- _Teks Halaman_
═══

Disisi lain dalam bahasa Indonesia kita kenal muka tembok dan muka tebal yang artinya setali tiga uang dengan “rai gedheg” yaitu tidak tahu malu. Ungkapan lain yang sama maknanya adalah: Rai teki (teki: rumput teki); Rai dhingklik (dhingklik: tempat duduk yang kakinya amat pendek); Rai trumpah (Trumpah: terompah, bakiak).


PANEL DISKUSI GEDHEG

Teman-teman yang suka berdiskusi interaktif tanpa keputusan pernah membahas hal ini di rumah mbah Harjo yang selalu dengan senang hati menyediakan kopi dan gorengan.

Kenapa rai gedheg sama dengan muka tebal atau muka tembok, padahal yang satu tidak rata sedang satunya rata?” Mas Bagyo yang suka browsing mengawali pembahasan.

Toni yang impulsif dan dijuluki Toni Boster (Waton muni ndobose banter) langsung menyahut: “Gedheg itu bahasa Jawa jadi  tidak tahu malu yang bersifat lokal Jawa, sedang tembok tebal karena dalam bahasa Indonesia ya bersifat nasional”.

“Gak bisa gitu,” kata Darman, “Gedheg jelas untuk orang-orang jaman dulu waktu negara kita masih banyak rumah gedheg. Sekarang karena sudah maju dan banyak rumah tembok ya tidak rai gedheg lagi.

“Tapi kenapa koran sekarang suka sebut-sebut rai gedheg?” Kembali mas Bagyo pelanggan koran elektronik gratis unjuk bicara. Mbah Harjo yang dari tadi diam angkat bicara dengan kalem: “Karena gedheg sudah comeback menjadi komoditas modern. Coba lihat sekarang banyak rumah makan dan hotel besar di kota besar memakai gedheg untuk aksesori.”

Karena "gedheg" sudah jadi identitas modern, tidak heran kalau perilaku "ora duwe isin" ini semakin merebak. Mbah Harjo lalu memberikan beberapa contoh: NUCUK NGIBERAKE (sudah ikut makan, masih bawa pulang). NYALULU NRUWELU (Truwelu: kelinci). Maksudnya orang tidak ikut diundang hajatan, tapi datang sekedar cari makan. Mengapa Kelinci yang dijadikan contoh? Dapat kita lihat perilaku kelinci yang kita umbar di pekarangan. Kalau kita keluar, ia akan datang walau tidak dipanggil. NUMPAL KELI (Orang yang bepergian tanpa biaya samasekali karena nunut teman. Ikut naik mobilnya, ikut makan kalau mampir di warung, ikut semuanya). Walau disindir-sindir, tetap saja pakai TESMAK BATHOK (Tesmak: Kacamata; Bathok: Tempurung kelapa) dan KANDEL KUPINGE (Kandel: tebal) alias tutup mata dan telinga.

═══

- _Tugas A_
Tuliskan bagian teks tentang rai gedheg mulai dari "Kenapa rai gedheg" sampai "browsing mengawali pembahasan.", tanpa mengubah apa pun.
- _Tugas B_
Dalam teks tentang rai gedheg, apa julukan yang diberikan kepada Toni?
Gunakan teks ini saja sebagai sumber.

- _Daftar Baris_

═══

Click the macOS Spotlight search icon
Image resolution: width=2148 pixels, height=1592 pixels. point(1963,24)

═══

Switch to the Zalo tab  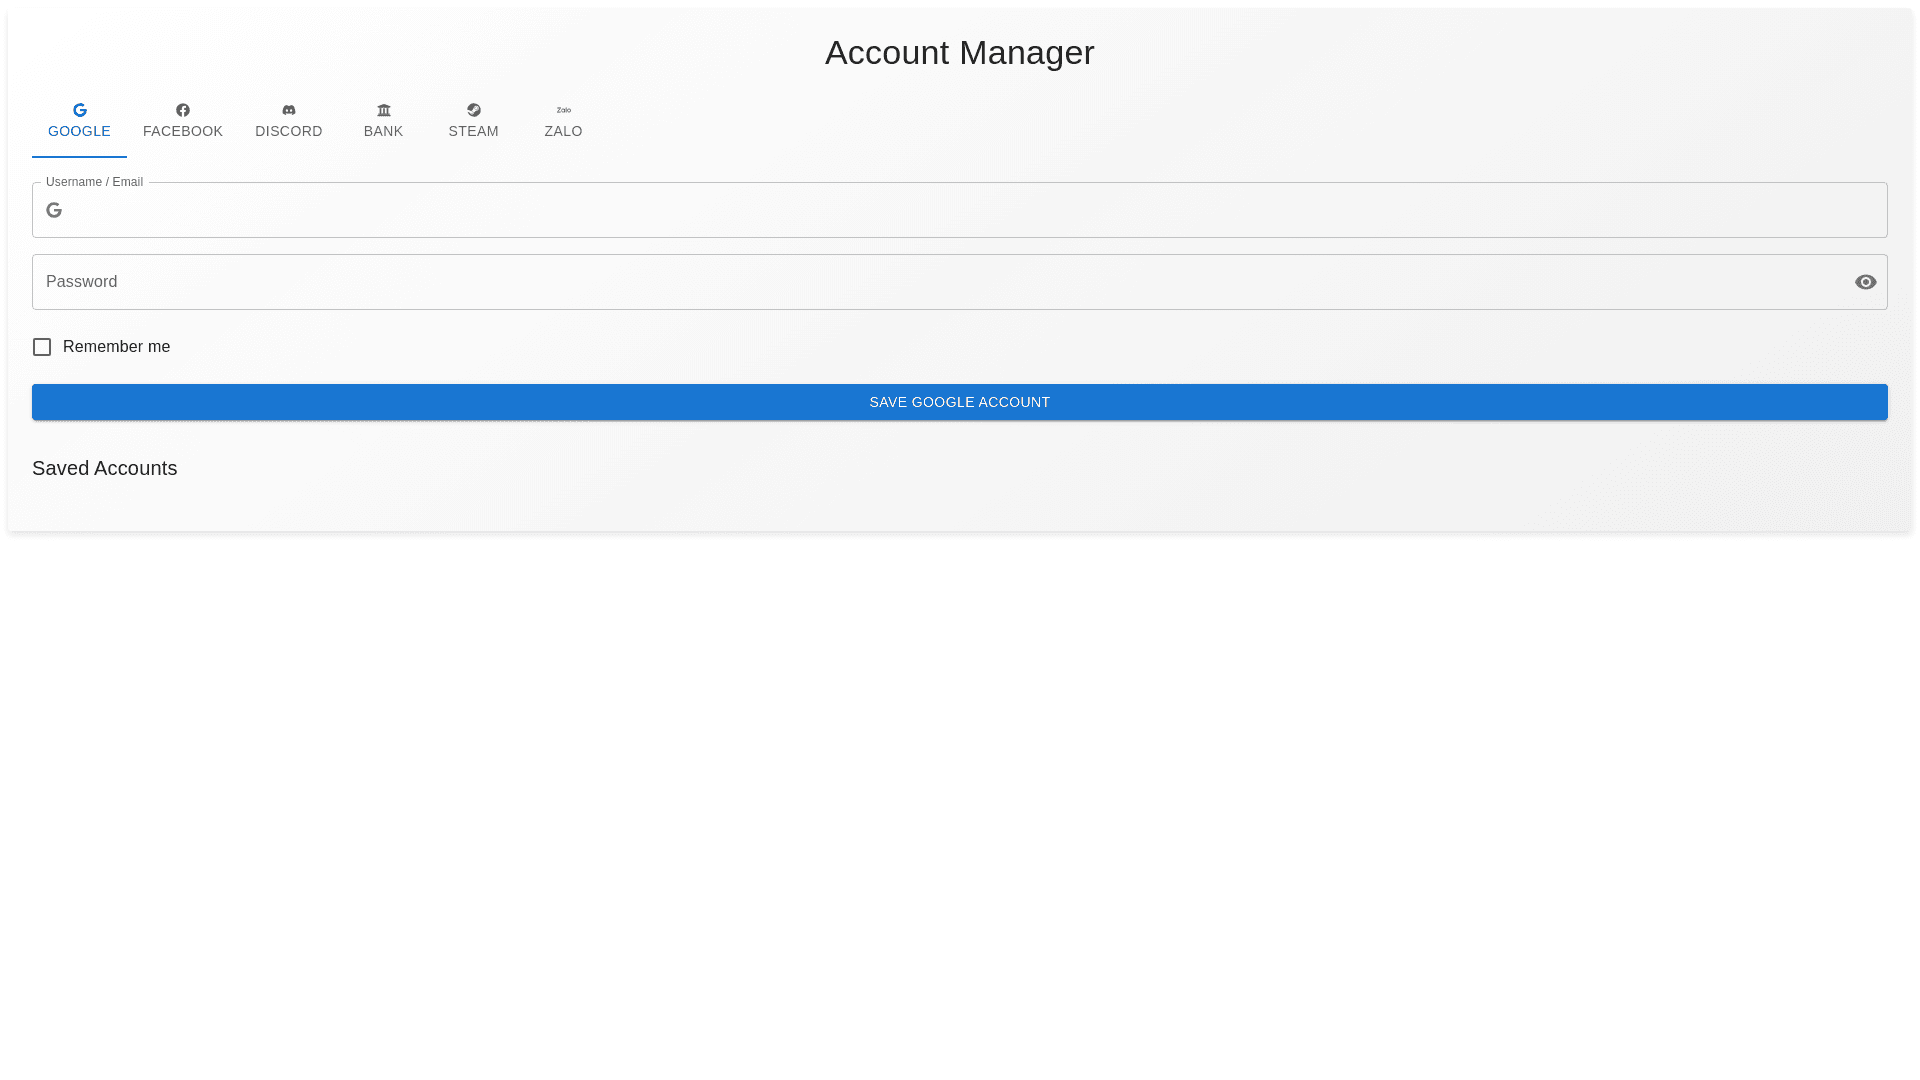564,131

═══

- _Jawaban Benar A_
Kenapa rai gedheg sama dengan muka tebal atau muka tembok, padahal yang satu tidak rata sedang satunya rata?” Mas Bagyo yang suka browsing mengawali pembahasan.

- _Jawaban Benar B_
Toni dijuluki Toni Boster.